Think of it like this: There are two ways for a government to get rich in the Middle East. One is by drilling a sand dune and the other is by drilling the talents, intelligence, creativity and energy of its men and women. As long as the autocratic leaders of Iran, Iraq or Saudi Arabia can get rich by drilling their natural resources, they can stay in power a long, long time. All they have to do is capture control of the oil tap. Only when a government has to drill its human resources will it organize itself in a way that enables it to extract those talents — with modern education, open trade, and freedom of thought, of scientific enquiry and of the press.
For all these reasons, if we really want to hasten the transition from autocracy to something more democratic in places like Iraq or Iran, the most important thing we can do is gradually, but steadily, bring down the price of oil — through conservation and alternative energies.

Yeah!! What he said!!
The sad fact is that the oil-producing countries are rich junkies; their lives and health are falling apart, but the trust fund manages to keep them afloat, hooked, and unhealthy. Without it, they would hit bottom and have to change. With it, the decline is prolonged.

GOOD TIMES TODAY

The newly-laid-out LA Times has some pretty good stuff on the editorial pages this morning (registration required, use ‘laexaminer’/’laexminer’):
First, a great article by David Friedman on the changing job climate in California, and some of the longer term implications.

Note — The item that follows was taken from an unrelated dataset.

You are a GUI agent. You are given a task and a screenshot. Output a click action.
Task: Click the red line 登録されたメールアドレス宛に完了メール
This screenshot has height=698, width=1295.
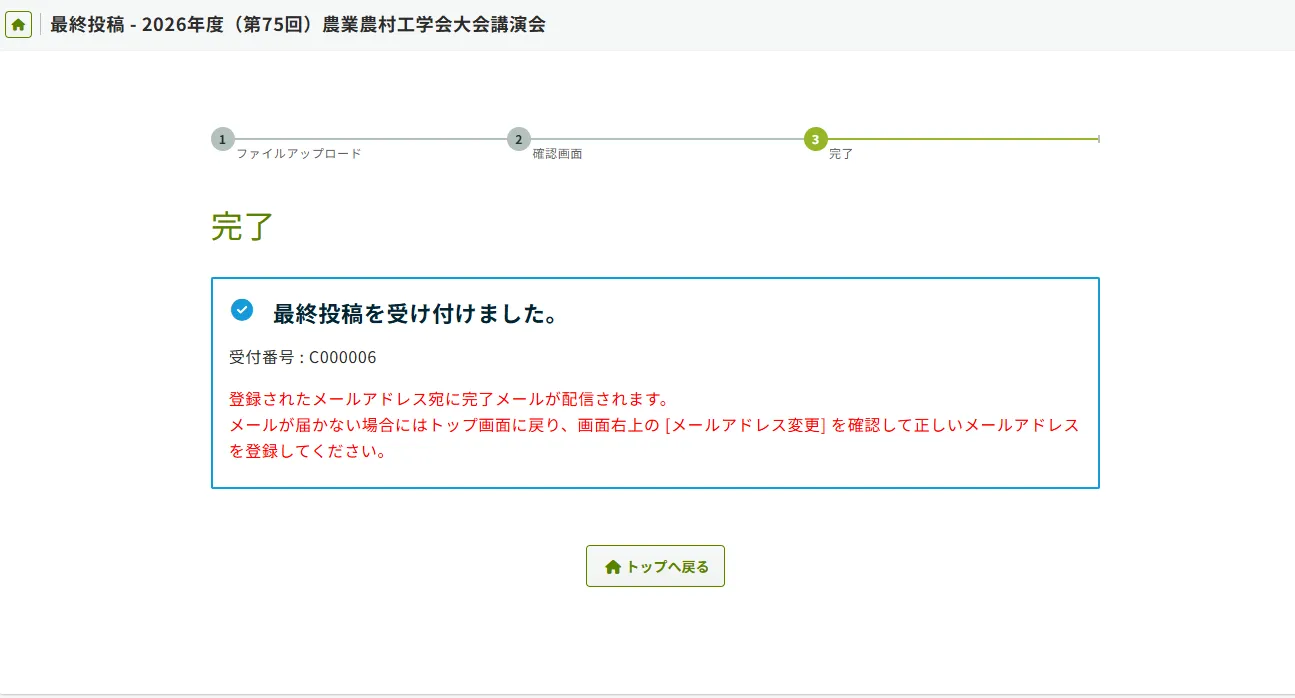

Few Californians seem aware of the state’s disturbing economic circumstances. The economy is losing well-paying blue-collar and middle-class jobs at an astounding rate, especially in the Bay Area. Meanwhile, growth is increasingly concentrated in a handful of outlying counties. As a result, California’s economy is fragmenting as never before between slow-growth, politically powerful population centers and pro-growth, politically marginal counties that surround urban cores. And California’s leaders seem indifferent.

Next, a great column by the sometimes infuriating, sometimes enlightening John Balzar on the ways our perception of terror are driven by the media:

A while back, Americans could wring their hands because their nation had become too callous. Now, if we’d only take a deep breath we would see that we’re too callous and too fearful at the same time.
Terrorism in its many forms, whether school shootings, shopping-center shootings, far-off truck bombings or poison-by-mail, is not just a physical danger but also a rising threat to our mental composure. Lately, I’ve found myself in any number of macabre conversations in which people seem to have slipped their moorings entirely.

Finally, a column by my personal muse, Jill Stewart on the role and demise of the New Times, and the role of media in Los Angeles…

Some hated us, prayed for us to disappear. Others, although certainly not happy with our coverage of them, came to like New Times because it skewered their enemies, too. We were equal-opportunity lambasters. We just wanted to force crucial issues into the open, to keep our massive region from devolving into a West Coast urban nightmare a la Detroit.

…an honorable goal, and one that we should all share.